*Data lines*:
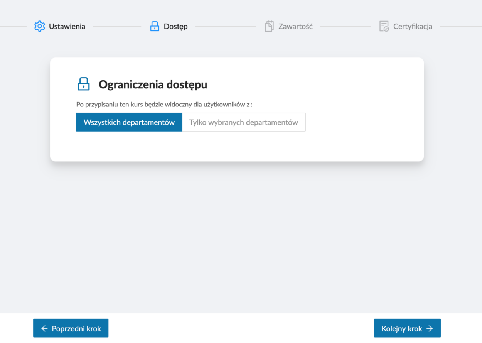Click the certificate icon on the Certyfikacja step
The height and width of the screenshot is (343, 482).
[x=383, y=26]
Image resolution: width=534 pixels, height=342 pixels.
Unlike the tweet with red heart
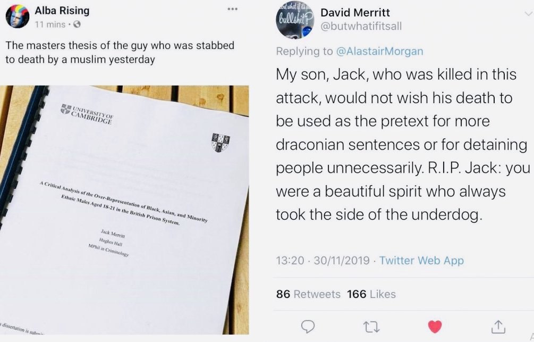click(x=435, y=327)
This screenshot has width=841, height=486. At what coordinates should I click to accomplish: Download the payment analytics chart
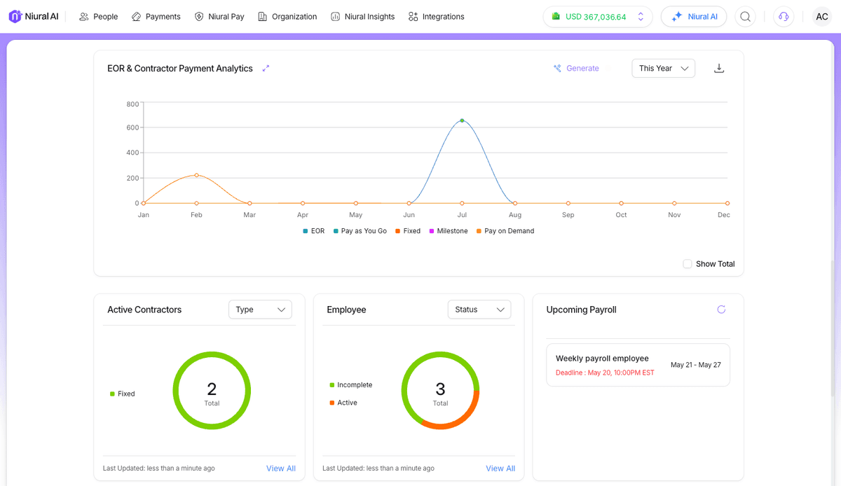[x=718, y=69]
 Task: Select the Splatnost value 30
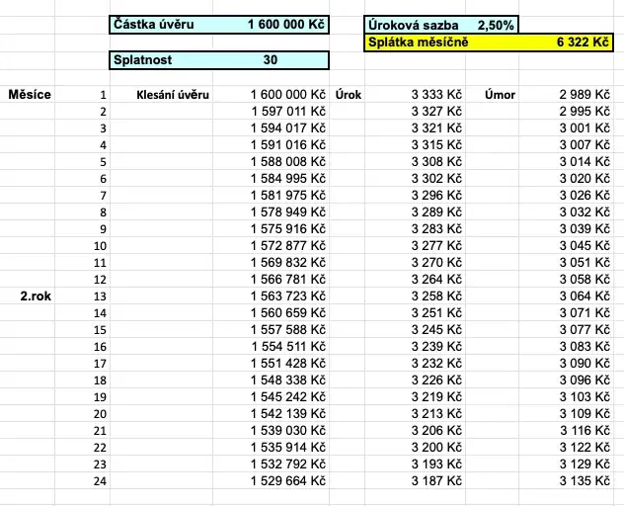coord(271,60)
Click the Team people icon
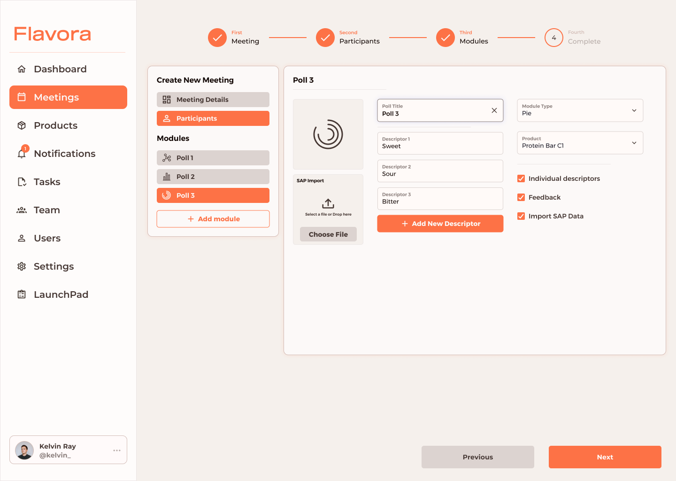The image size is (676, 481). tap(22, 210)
...
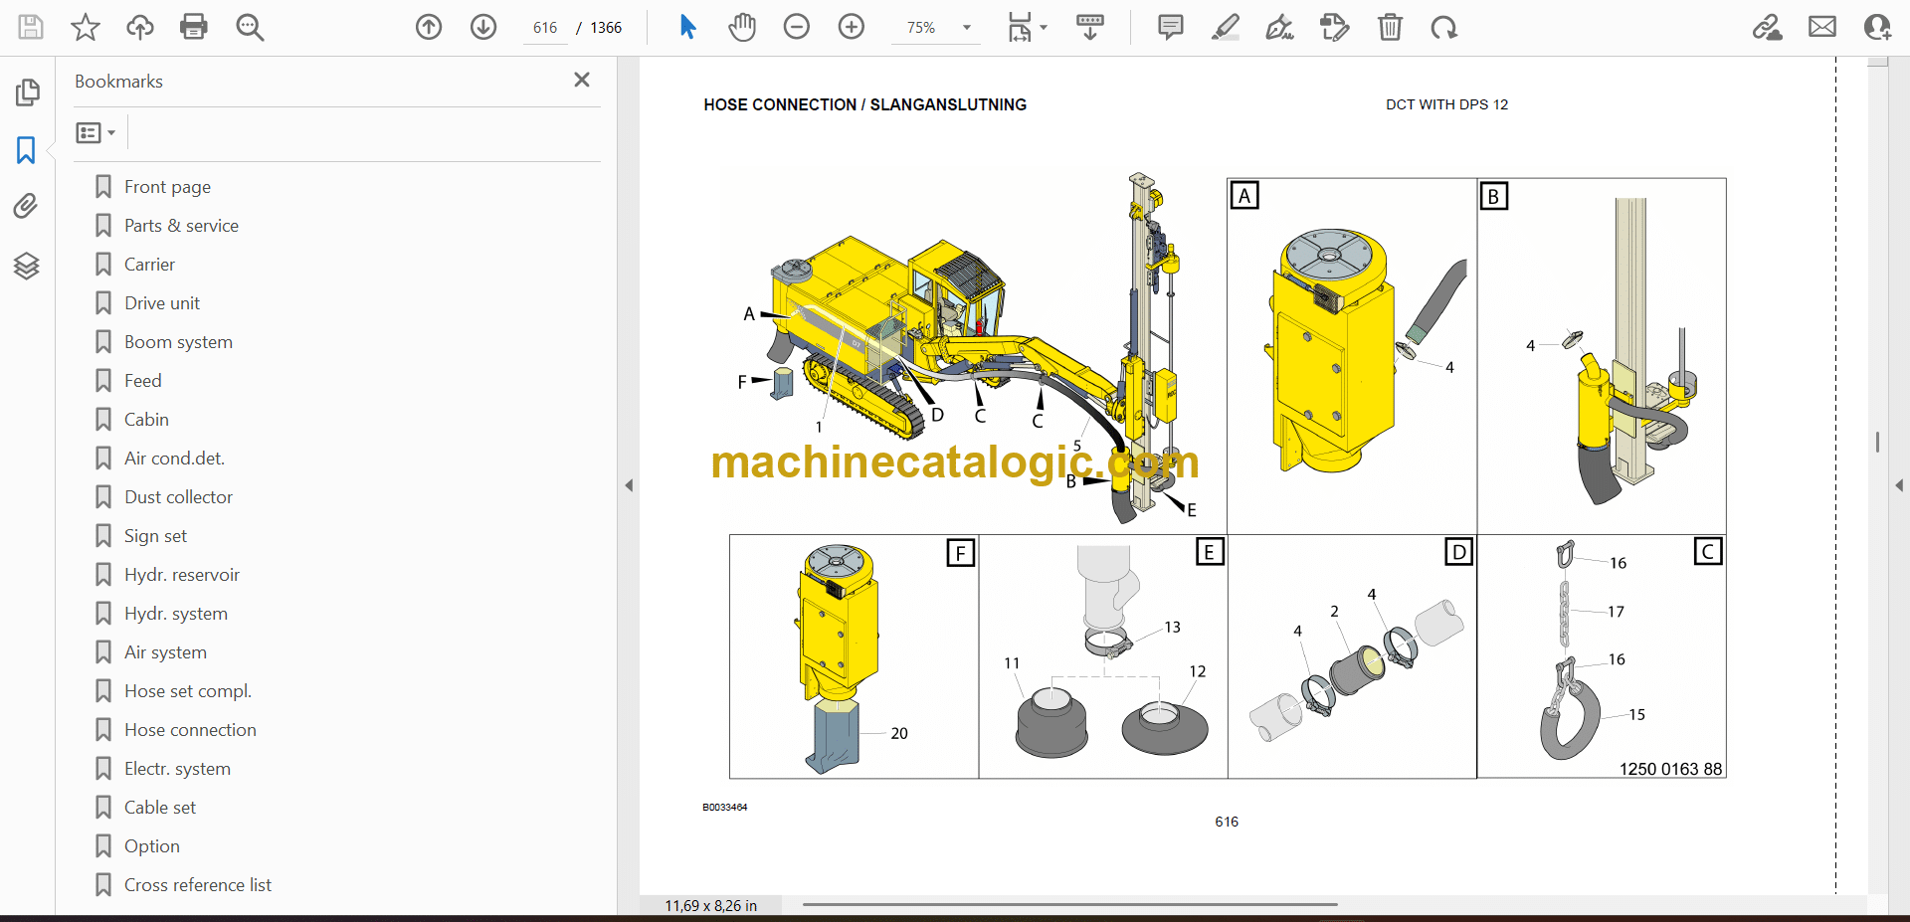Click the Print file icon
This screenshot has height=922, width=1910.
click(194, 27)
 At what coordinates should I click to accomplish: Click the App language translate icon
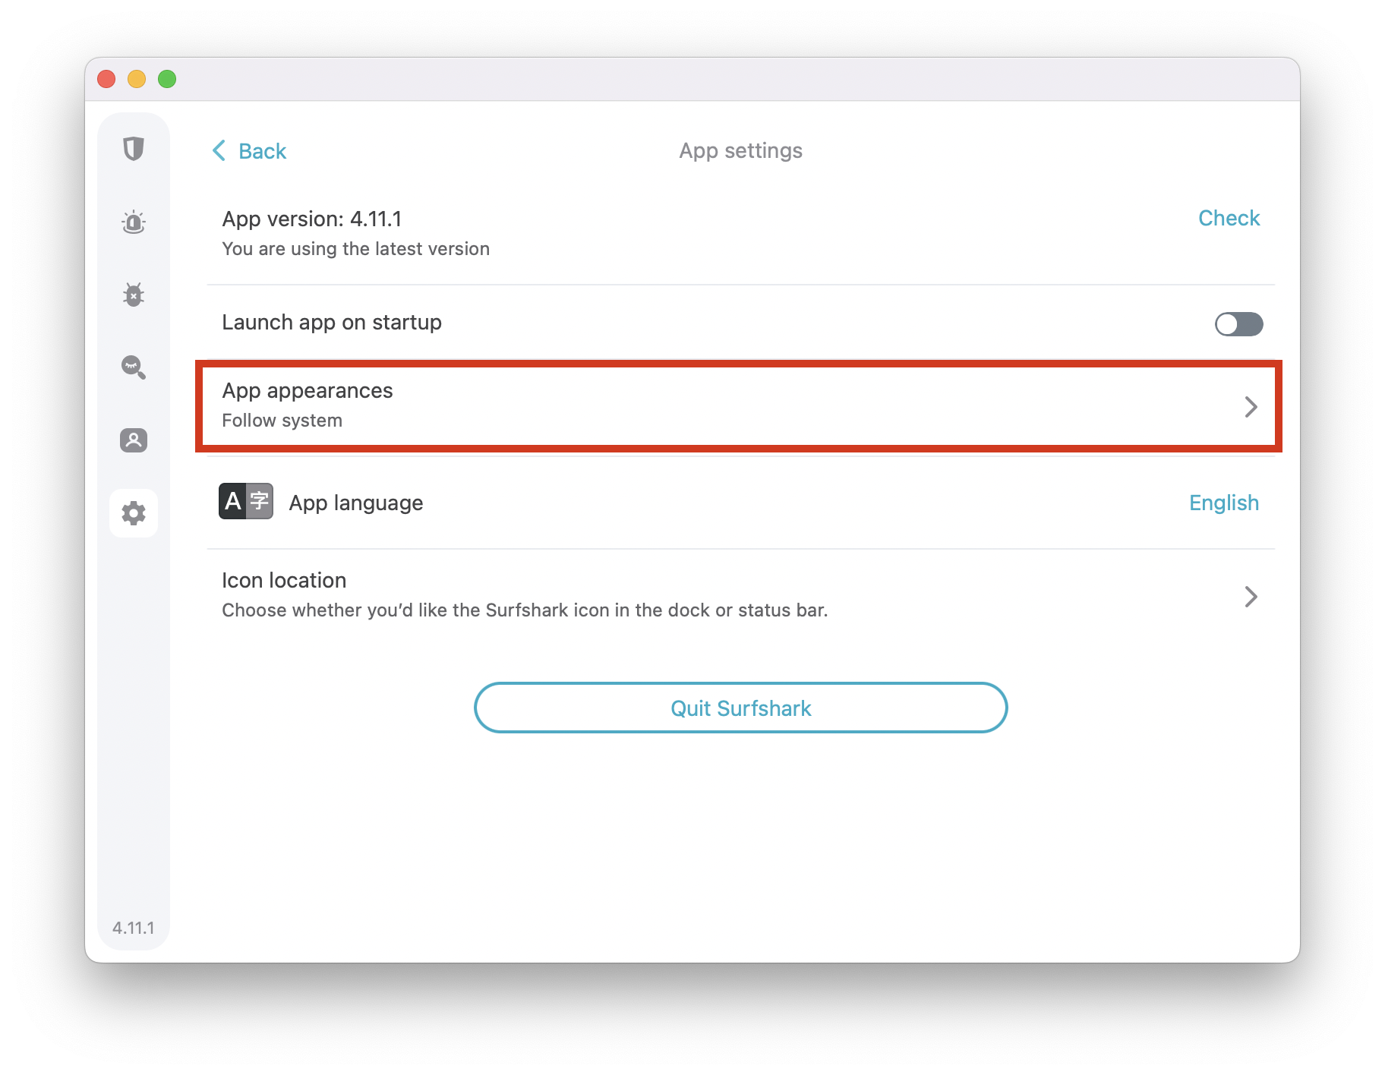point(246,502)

*Work required*:
Count the lines in the data above that contain the word "This", with case counting. Reply with the number alone.

*Correct result*:
2